Helps detect over-confident models (too concentrated near zero) or over-conservative ones (very wide uncertainties).

Limitations:

Does not indicate accuracy—low uncertainty can still be wrong if the model is mis-specified; pair with error metrics.
Scale depends on the uncertainty definition (std, variance, interval width); ensure consistency when comparing.

Uncertainty Calibration

(Predicted vs. Observed Confidence)

Predicted vs.
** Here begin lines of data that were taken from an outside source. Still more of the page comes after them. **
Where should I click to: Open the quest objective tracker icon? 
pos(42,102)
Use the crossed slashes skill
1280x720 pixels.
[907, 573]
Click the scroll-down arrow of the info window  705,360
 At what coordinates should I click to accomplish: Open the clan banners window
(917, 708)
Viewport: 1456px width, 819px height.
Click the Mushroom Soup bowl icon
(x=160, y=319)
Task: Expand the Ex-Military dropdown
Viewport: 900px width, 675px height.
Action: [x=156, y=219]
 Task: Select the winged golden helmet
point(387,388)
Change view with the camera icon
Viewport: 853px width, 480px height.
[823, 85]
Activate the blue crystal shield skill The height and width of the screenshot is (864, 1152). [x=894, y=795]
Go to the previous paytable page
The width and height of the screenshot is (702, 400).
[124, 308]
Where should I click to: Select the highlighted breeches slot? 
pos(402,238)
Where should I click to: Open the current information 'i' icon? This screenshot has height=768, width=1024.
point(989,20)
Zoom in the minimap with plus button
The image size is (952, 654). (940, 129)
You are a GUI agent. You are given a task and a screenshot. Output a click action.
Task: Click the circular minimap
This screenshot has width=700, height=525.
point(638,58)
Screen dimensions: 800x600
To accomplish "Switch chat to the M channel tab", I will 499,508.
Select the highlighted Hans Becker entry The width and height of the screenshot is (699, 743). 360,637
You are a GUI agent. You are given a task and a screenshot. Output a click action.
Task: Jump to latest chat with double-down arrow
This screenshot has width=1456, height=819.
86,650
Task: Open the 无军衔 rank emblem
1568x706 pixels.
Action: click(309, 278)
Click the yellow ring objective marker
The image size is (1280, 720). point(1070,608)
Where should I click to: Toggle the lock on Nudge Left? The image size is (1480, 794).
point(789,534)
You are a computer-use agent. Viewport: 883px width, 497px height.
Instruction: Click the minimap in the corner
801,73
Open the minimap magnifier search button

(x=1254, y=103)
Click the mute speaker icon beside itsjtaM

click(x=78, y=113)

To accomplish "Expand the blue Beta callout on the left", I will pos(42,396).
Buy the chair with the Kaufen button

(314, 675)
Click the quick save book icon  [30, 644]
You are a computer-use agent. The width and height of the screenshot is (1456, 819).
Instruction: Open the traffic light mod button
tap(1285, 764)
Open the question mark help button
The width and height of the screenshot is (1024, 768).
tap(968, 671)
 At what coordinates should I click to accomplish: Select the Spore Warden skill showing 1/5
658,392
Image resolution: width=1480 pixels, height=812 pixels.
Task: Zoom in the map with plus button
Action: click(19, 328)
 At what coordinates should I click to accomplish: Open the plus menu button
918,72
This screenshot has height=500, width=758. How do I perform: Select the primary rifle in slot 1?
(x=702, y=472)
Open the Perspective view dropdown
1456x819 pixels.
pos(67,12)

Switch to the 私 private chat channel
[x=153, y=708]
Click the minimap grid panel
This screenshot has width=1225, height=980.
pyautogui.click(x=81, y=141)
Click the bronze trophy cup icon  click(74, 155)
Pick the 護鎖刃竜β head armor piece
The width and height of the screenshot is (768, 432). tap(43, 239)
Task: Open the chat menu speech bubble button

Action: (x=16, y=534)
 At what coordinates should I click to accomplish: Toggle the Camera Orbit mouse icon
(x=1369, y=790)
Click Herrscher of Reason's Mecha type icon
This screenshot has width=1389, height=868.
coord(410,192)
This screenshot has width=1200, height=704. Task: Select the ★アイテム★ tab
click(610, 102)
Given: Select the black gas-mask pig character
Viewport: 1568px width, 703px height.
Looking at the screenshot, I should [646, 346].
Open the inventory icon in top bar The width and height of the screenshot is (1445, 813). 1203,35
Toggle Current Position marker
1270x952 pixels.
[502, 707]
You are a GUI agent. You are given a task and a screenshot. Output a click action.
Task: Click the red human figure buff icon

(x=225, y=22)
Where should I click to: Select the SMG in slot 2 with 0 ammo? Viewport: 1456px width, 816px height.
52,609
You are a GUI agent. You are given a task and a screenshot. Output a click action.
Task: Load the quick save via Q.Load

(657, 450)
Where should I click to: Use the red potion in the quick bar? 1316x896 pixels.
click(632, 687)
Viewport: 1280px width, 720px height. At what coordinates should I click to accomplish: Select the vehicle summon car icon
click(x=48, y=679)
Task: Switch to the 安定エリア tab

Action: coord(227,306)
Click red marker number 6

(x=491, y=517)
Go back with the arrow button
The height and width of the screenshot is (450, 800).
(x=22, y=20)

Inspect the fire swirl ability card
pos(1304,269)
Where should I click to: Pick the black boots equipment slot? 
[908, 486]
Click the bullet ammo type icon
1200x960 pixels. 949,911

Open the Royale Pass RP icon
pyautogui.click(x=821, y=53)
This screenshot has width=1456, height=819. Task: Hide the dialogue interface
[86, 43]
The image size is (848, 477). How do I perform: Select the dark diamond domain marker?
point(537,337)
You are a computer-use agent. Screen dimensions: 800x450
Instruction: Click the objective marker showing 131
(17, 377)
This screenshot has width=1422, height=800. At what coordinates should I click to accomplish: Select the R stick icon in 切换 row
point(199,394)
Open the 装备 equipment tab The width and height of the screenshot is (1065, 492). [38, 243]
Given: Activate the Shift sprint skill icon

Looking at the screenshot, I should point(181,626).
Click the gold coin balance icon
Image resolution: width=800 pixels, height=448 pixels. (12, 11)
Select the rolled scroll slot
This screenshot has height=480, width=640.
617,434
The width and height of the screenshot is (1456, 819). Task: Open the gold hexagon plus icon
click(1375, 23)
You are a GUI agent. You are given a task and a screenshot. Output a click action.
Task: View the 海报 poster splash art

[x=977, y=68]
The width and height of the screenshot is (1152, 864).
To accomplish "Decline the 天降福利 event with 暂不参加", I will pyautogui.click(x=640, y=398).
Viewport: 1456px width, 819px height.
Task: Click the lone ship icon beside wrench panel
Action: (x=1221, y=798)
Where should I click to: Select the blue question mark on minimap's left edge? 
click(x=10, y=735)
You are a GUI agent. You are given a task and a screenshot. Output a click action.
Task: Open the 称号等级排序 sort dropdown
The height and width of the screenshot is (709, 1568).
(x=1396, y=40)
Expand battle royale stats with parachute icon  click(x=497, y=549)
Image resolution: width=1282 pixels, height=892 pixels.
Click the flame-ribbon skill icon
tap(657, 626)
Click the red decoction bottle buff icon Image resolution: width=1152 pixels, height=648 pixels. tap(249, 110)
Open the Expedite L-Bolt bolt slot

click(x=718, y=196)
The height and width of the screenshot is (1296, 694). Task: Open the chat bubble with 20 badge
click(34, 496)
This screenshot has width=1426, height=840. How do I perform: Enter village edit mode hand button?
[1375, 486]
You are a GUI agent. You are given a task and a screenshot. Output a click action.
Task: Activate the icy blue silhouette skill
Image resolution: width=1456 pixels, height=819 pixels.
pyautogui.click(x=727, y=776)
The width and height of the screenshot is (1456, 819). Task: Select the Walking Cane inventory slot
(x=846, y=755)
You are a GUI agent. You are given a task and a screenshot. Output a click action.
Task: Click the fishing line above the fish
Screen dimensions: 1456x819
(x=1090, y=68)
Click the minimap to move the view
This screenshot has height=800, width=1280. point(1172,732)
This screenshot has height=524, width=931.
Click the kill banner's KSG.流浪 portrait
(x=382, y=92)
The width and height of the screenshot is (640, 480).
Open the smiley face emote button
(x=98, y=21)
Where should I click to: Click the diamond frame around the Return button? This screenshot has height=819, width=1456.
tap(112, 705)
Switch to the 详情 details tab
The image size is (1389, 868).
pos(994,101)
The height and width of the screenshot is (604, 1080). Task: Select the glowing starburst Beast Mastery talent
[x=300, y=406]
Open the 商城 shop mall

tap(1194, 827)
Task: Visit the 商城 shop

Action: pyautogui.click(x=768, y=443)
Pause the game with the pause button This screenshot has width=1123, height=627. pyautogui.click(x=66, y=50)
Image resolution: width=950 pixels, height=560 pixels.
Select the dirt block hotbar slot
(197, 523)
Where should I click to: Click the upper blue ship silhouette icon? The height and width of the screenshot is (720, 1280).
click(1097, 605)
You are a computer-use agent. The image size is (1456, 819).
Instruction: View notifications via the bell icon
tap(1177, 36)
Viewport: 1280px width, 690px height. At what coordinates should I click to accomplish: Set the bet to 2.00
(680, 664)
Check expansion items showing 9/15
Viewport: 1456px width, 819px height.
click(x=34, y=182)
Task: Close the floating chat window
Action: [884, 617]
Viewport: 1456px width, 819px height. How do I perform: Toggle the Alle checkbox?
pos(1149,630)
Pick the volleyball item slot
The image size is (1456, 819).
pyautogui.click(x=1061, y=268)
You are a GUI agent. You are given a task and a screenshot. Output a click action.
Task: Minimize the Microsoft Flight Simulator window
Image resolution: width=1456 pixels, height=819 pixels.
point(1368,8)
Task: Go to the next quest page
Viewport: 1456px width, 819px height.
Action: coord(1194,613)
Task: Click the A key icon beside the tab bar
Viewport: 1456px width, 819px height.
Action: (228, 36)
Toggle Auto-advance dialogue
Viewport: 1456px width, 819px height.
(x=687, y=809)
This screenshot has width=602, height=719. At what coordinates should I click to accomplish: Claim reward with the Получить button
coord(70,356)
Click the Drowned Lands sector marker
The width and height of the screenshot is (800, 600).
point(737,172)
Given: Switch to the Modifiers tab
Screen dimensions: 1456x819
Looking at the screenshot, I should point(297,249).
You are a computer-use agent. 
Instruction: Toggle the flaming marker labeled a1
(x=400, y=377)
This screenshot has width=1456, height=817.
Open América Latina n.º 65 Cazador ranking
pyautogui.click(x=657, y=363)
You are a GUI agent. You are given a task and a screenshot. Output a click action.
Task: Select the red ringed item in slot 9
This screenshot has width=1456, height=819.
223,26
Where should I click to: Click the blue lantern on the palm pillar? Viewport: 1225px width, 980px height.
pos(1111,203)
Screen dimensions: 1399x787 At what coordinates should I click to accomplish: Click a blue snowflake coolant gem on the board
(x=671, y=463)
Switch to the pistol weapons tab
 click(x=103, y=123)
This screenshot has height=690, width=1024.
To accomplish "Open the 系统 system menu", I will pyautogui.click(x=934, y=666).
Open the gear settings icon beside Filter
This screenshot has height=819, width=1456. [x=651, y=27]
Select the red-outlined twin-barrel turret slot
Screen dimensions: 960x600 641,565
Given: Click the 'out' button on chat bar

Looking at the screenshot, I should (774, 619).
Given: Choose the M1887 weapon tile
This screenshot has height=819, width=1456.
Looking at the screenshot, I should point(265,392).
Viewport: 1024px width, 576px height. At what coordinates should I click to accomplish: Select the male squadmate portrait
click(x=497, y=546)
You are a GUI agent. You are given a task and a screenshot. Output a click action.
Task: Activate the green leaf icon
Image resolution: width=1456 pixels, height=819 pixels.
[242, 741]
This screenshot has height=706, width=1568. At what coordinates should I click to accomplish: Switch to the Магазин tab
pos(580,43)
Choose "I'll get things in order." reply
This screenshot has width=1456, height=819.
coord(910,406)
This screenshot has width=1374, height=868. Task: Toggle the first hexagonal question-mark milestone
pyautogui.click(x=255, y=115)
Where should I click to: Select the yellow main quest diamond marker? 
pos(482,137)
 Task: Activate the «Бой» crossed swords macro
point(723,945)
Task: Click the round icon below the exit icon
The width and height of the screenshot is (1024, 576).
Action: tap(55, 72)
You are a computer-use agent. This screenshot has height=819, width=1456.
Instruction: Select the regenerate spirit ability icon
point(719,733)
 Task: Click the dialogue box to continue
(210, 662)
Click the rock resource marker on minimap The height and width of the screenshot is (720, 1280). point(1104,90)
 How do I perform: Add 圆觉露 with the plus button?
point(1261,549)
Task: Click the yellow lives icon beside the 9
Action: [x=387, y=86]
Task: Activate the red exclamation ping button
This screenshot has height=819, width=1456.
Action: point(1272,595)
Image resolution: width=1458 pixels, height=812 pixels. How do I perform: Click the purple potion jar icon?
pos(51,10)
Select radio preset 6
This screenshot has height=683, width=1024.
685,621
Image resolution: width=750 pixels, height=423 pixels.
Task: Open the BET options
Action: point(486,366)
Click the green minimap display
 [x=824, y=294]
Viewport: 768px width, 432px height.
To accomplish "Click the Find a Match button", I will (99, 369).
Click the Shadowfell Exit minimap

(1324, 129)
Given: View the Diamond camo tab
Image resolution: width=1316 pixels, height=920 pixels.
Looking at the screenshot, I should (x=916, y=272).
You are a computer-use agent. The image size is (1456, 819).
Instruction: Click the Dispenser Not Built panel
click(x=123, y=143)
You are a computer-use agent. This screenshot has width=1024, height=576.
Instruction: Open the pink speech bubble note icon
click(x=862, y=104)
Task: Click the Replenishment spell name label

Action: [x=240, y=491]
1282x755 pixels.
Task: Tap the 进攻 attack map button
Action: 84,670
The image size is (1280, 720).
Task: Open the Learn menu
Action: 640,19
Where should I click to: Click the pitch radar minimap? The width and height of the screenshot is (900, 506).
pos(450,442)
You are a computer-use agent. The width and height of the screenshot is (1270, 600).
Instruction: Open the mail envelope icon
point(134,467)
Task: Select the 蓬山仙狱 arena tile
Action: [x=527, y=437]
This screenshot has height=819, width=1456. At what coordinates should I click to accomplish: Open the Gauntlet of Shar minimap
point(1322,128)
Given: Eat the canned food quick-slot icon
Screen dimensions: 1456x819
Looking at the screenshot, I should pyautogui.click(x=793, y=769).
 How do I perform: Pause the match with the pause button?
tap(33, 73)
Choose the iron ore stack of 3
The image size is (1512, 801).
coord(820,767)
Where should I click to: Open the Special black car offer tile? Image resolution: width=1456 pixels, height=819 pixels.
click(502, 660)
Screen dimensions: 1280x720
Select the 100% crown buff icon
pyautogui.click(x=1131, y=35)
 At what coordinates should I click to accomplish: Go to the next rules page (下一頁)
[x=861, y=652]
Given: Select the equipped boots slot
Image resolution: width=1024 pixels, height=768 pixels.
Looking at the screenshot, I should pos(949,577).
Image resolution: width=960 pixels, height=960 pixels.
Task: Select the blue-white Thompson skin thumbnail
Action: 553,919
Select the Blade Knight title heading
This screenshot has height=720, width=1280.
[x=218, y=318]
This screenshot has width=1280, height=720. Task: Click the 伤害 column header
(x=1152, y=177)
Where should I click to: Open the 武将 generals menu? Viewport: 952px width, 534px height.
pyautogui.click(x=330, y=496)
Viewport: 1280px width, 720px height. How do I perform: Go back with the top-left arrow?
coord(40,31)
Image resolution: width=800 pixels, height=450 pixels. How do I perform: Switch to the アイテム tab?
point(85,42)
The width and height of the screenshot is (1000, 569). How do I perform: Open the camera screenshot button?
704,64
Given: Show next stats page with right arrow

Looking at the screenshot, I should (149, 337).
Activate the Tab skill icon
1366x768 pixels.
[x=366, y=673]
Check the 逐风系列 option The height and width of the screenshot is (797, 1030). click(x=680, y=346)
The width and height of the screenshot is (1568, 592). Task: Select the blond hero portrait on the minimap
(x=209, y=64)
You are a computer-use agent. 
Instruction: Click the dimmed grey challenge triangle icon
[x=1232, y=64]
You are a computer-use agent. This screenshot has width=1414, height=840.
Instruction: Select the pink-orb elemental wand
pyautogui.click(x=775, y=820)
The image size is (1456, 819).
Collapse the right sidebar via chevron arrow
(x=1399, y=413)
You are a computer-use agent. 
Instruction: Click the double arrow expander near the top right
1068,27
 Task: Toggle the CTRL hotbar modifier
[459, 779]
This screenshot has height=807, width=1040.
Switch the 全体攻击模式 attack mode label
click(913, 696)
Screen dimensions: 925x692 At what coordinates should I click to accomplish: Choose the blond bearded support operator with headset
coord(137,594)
Observed Confidence

What it is: A reliability diagram for prediction intervals: for each nominal level p (e.g., 0.5…0.95), it shows the fraction of observed outcomes that fall inside the model’s centered two-sided interval.

How to use it:

Diagonal dashed line = perfect calibration (observed proportion = predicted proportion).
Curve **below** diagonal → intervals too narrow (overconfident).
Curve **above** diagonal → intervals too wide (underconfident).
Shaded miscalibration area = ∫ |observed − predicted| dp; smaller is better.
Check key operating points (e.g., p=0.90 → should contain ~90% of truths).

Why it matters:

Validates the uncertainty estimates used in **Observed vs Predicted** and **Prediction Interval** plots by testing calibration across many levels, not just a single PICP value.
Well-calibrated intervals are critical for Bayesian optimization policies that depend on mean ± k·σ to balance exploration and exploitation.
Provides actionable insight into whether intervals need widening/narrowing (e.g., add aleatoric noise, adjust likelihood, or recalibrate).

Limitations:

Assumes symmetric intervals around the mean; asymmetric predictive distributions may appear miscalibrated even if tails are accurate.
Curves may be jagged with small datasets; bootstrap confidence bands can improve stability.
Good calibration ≠ high accuracy—always pair with MAE/RMSE and residual diagnostics.